Materials provided START

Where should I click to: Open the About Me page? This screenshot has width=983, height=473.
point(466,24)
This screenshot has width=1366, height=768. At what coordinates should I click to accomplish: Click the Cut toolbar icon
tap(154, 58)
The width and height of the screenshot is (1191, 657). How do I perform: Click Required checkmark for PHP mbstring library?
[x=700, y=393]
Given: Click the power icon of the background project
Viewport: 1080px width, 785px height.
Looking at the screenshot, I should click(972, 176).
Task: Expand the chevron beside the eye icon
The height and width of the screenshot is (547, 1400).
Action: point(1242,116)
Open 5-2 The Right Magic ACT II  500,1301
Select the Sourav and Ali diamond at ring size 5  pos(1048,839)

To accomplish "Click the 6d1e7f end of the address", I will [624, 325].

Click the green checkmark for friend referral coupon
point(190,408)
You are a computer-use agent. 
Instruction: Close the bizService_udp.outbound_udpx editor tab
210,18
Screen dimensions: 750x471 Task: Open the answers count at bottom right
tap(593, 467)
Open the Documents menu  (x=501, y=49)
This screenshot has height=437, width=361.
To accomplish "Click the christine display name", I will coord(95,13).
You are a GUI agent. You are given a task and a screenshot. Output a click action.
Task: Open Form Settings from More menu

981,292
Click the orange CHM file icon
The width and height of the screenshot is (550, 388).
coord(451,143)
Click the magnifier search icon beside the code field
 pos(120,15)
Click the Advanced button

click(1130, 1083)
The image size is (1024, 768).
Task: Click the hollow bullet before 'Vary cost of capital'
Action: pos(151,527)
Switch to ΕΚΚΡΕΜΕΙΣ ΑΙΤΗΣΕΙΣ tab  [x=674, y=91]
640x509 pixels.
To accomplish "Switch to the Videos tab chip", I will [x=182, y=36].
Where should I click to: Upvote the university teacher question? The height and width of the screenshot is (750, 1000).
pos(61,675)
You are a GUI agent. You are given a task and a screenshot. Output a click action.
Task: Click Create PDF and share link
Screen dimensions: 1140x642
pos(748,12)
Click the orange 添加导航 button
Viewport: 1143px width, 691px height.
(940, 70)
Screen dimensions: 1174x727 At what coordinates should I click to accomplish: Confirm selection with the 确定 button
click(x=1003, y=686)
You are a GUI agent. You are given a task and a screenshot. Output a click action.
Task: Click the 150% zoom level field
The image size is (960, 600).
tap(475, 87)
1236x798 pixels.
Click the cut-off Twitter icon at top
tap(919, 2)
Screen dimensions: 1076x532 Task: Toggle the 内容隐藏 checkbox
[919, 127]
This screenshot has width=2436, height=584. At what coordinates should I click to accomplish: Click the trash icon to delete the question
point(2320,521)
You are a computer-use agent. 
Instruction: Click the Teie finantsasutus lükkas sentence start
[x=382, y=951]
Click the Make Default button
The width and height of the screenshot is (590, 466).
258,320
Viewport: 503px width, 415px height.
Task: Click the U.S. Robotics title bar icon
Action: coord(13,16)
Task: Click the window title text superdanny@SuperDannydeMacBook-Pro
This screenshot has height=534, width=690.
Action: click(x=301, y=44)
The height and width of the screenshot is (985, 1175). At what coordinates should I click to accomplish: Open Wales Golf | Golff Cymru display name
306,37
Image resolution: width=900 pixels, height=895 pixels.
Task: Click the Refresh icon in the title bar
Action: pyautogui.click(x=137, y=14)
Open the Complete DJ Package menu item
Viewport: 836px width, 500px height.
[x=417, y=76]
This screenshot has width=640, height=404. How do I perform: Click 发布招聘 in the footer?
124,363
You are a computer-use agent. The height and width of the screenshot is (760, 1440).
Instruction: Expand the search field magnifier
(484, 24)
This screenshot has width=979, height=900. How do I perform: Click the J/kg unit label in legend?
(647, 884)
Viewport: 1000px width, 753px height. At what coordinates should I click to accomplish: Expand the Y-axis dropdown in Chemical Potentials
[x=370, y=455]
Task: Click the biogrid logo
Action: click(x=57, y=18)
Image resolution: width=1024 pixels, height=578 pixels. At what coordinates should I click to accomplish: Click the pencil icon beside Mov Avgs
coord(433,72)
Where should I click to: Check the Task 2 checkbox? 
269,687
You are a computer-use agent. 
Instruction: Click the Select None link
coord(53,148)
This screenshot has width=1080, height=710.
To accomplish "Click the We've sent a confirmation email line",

Materials provided END

* Task instructions: Your task is to repeat the data exactly; please include every line.

* Response to this exercise:
Where should I click to: Open the About Me page? This screenshot has width=983, height=473.
point(466,24)
This screenshot has width=1366, height=768. At what coordinates should I click to accomplish: Click the Cut toolbar icon
tap(154, 58)
The width and height of the screenshot is (1191, 657). How do I perform: Click Required checkmark for PHP mbstring library?
[x=700, y=393]
Given: Click the power icon of the background project
Viewport: 1080px width, 785px height.
Looking at the screenshot, I should click(972, 176).
Task: Expand the chevron beside the eye icon
The height and width of the screenshot is (547, 1400).
Action: point(1242,116)
Open 5-2 The Right Magic ACT II  500,1301
Select the Sourav and Ali diamond at ring size 5  pos(1048,839)

To accomplish "Click the 6d1e7f end of the address", I will [624, 325].

Click the green checkmark for friend referral coupon
point(190,408)
You are a computer-use agent. 
Instruction: Close the bizService_udp.outbound_udpx editor tab
210,18
Screen dimensions: 750x471 Task: Open the answers count at bottom right
tap(593, 467)
Open the Documents menu  (x=501, y=49)
This screenshot has height=437, width=361.
To accomplish "Click the christine display name", I will coord(95,13).
You are a GUI agent. You are given a task and a screenshot. Output a click action.
Task: Open Form Settings from More menu

981,292
Click the orange CHM file icon
The width and height of the screenshot is (550, 388).
coord(451,143)
Click the magnifier search icon beside the code field
 pos(120,15)
Click the Advanced button

click(1130, 1083)
The image size is (1024, 768).
Task: Click the hollow bullet before 'Vary cost of capital'
Action: pos(151,527)
Switch to ΕΚΚΡΕΜΕΙΣ ΑΙΤΗΣΕΙΣ tab  [x=674, y=91]
640x509 pixels.
To accomplish "Switch to the Videos tab chip", I will [x=182, y=36].
Where should I click to: Upvote the university teacher question? The height and width of the screenshot is (750, 1000).
pos(61,675)
You are a GUI agent. You are given a task and a screenshot. Output a click action.
Task: Click Create PDF and share link
Screen dimensions: 1140x642
pos(748,12)
Click the orange 添加导航 button
Viewport: 1143px width, 691px height.
(940, 70)
Screen dimensions: 1174x727 At what coordinates should I click to accomplish: Confirm selection with the 确定 button
click(x=1003, y=686)
You are a GUI agent. You are given a task and a screenshot. Output a click action.
Task: Click the 150% zoom level field
The image size is (960, 600).
tap(475, 87)
1236x798 pixels.
Click the cut-off Twitter icon at top
tap(919, 2)
Screen dimensions: 1076x532 Task: Toggle the 内容隐藏 checkbox
[919, 127]
This screenshot has width=2436, height=584. At what coordinates should I click to accomplish: Click the trash icon to delete the question
point(2320,521)
You are a computer-use agent. 
Instruction: Click the Teie finantsasutus lükkas sentence start
[x=382, y=951]
Click the Make Default button
The width and height of the screenshot is (590, 466).
258,320
Viewport: 503px width, 415px height.
Task: Click the U.S. Robotics title bar icon
Action: coord(13,16)
Task: Click the window title text superdanny@SuperDannydeMacBook-Pro
This screenshot has height=534, width=690.
Action: click(x=301, y=44)
The height and width of the screenshot is (985, 1175). At what coordinates should I click to accomplish: Open Wales Golf | Golff Cymru display name
306,37
Image resolution: width=900 pixels, height=895 pixels.
Task: Click the Refresh icon in the title bar
Action: pyautogui.click(x=137, y=14)
Open the Complete DJ Package menu item
Viewport: 836px width, 500px height.
[x=417, y=76]
This screenshot has width=640, height=404. How do I perform: Click 发布招聘 in the footer?
124,363
You are a computer-use agent. The height and width of the screenshot is (760, 1440).
Instruction: Expand the search field magnifier
(484, 24)
This screenshot has width=979, height=900. How do I perform: Click the J/kg unit label in legend?
(647, 884)
Viewport: 1000px width, 753px height. At what coordinates should I click to accomplish: Expand the Y-axis dropdown in Chemical Potentials
[x=370, y=455]
Task: Click the biogrid logo
Action: click(x=57, y=18)
Image resolution: width=1024 pixels, height=578 pixels. At what coordinates should I click to accomplish: Click the pencil icon beside Mov Avgs
coord(433,72)
Where should I click to: Check the Task 2 checkbox? 
269,687
You are a computer-use agent. 
Instruction: Click the Select None link
coord(53,148)
This screenshot has width=1080, height=710.
To accomplish "Click the We've sent a confirmation email line",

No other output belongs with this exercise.